The resumption or reactivation of the trading of securities after the halt is known as 'trade resumption.' It occurs after the end of the suspension of the companies' securities.
How do the NZX-listed companies apply for a trading halt?
Any company which is listed on the NZX and wishes to seek a trading halt must send a request to the NZ RegCo's Issuer Compliance team citing the relevant reason, duration, etc., in the prescribed template.
On receipt of the application, the authority considers the application and may ask for additional information. If satisfied, it gives its confirmation for the trading halt.
Does trading halt impact the stock price?
When the securities of a company are placed under a trading halt, there can be two possible outcomes; the stock price may either go up or may experience a decline once the halt comes to an end.
Therefore, when a trading halt of a specific security occurs, investors must examine the reason behind it. Share prices are likely to rise if there are changes within the company, and investors would benefit after the trade resumption.
However, in case of some major issues like illegal trading or fraud detection within a company, the trading halt may have an adverse effect on the stock price.
Can investors buy stocks during a trading halt?
When any stock exchange places a trading halt on any specific security, investors, traders, and brokers, etc., are unable to buy or sell that particular security. Trading can be resumed once the halt is over.
What should investors do when a security is hit by a halt?
A trading halt creates uncertainty and insecurity among investors and traders. In such situations, they must patiently take a closer look at the possible reason for the suspension of the stock's trading and work out ways for the next course of action once the halt is over.
Though not a welcome situation, stock price can, sometimes, see a climb after the end of the trading halt.
Some examples of a stock trading halt:
On 15 February 2021, NZ RegCo placed a trading halt on the shares of Contact Energy Limited as it undertook a capital raise. On the successful raising of equity worth NZ$325 million and the subsequent announcement by the Company, the trading halt was lifted on 16 February 2021 and CEN resumed trading its shares.

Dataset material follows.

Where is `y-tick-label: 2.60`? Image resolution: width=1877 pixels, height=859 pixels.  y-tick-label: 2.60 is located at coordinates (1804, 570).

Tilt Renewables Limited sought a trading halt on 15 April 2021 for a pending announcement related to a superior scheme of arrangement for shareholders, which was lifted on 19 April 2021 and resumption of trading began thereafter.
- Salt Lake Potash Limited (ASX:SO4)
ASX levied a trading halt on the Salt Lake Potash Limited on 21 May 2021 because of the latter’s pending capital release. Normal trading of its shares was to re-commence by 25 May 2021 or after the released news.